Pubblicato il dossier dell’Osservatorio legislativo e parlamentare riguardante il Dl “Disposizioni urgenti in materia fiscale e per esigenze indifferibili”. Per quanto riguarda i profili attinenti al riparto di competenze tra Stato e regioni si legge:

“L’articolo 27 – non modificato nel corso dell’esame alla Camera – prevede l’istituzione di un registro unico degli operatori del gioco pubblico; le modalità di iscrizione al registro e le altre disposizioni attuative relative alla tenuta dello stesso sono rimesse dal comma 7 a un decreto del Ministro dell’economia.
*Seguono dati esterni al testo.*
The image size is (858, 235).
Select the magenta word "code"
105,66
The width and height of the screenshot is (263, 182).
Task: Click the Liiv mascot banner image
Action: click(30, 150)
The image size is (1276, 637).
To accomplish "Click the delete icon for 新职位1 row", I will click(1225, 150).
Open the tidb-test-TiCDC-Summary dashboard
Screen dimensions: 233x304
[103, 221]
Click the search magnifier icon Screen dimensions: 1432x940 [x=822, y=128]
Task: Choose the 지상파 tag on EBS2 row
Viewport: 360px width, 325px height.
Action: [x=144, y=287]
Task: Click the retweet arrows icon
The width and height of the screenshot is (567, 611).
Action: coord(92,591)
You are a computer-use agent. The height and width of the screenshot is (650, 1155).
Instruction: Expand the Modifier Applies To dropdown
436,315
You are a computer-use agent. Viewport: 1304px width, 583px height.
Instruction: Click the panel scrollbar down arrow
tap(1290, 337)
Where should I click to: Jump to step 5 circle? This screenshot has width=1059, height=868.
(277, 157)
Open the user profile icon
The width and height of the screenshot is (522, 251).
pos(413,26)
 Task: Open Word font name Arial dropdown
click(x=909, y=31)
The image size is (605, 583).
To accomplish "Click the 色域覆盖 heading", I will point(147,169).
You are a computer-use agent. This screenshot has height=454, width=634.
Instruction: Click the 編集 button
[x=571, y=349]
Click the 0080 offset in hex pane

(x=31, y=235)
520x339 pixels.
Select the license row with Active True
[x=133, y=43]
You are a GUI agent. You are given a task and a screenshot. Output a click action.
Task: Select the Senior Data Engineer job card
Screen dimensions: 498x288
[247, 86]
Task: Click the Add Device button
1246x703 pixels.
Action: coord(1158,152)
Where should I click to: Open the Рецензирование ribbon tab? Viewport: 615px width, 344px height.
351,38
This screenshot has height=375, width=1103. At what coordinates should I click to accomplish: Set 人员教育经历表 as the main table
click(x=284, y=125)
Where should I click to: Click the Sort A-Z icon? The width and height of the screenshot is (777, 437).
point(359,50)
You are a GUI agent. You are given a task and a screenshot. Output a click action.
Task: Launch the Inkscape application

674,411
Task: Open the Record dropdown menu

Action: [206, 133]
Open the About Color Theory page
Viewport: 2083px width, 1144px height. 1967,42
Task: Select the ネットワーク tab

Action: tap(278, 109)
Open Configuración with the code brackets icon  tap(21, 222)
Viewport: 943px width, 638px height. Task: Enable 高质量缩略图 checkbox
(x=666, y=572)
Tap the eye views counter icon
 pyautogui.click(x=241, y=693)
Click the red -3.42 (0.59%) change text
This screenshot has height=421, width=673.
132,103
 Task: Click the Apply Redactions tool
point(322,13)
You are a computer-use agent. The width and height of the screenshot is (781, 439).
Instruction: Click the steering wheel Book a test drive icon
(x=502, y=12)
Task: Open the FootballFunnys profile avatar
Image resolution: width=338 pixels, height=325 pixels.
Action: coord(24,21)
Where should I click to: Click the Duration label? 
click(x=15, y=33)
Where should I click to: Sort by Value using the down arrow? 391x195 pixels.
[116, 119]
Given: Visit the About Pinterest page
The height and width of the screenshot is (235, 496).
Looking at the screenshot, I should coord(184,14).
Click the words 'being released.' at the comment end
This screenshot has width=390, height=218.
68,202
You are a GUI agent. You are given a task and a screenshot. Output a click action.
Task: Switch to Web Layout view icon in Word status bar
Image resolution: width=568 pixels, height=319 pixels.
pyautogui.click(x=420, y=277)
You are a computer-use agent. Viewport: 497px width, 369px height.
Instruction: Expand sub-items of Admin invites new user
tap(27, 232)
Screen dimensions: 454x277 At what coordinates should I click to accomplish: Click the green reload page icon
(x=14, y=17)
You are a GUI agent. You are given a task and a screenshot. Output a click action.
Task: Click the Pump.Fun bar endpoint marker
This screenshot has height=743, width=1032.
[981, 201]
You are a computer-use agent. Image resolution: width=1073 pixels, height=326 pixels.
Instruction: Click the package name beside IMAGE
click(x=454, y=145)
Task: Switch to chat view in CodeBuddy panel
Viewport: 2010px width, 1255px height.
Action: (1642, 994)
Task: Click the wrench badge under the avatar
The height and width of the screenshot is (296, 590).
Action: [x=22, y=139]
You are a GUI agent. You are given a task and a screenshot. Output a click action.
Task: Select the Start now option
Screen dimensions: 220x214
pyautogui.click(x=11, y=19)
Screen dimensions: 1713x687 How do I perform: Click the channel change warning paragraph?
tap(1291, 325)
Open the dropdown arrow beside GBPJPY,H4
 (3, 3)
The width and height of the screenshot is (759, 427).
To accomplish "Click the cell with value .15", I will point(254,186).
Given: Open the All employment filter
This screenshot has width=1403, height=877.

Al riguardo, andrebbe valutata l’opportunità di prevedere forme di coinvolgimento della Conferenza unificata nel procedimento di emanazione del previsto provvedimento attuativo; in base al comma 1 dell’articolo 27 infatti l’istituzione del registro è finalizzata, tra le altre cose, al perseguimento di un razionale assetto sul territorio dell’offerta di gioco pubblico, fattispecie che la Corte costituzionale – con la sentenza n. 108/2017 – ha ricondotto, in quanto collegata al contrasto della ludopatia, alla materia di legislazione concorrente “tutela della salute””.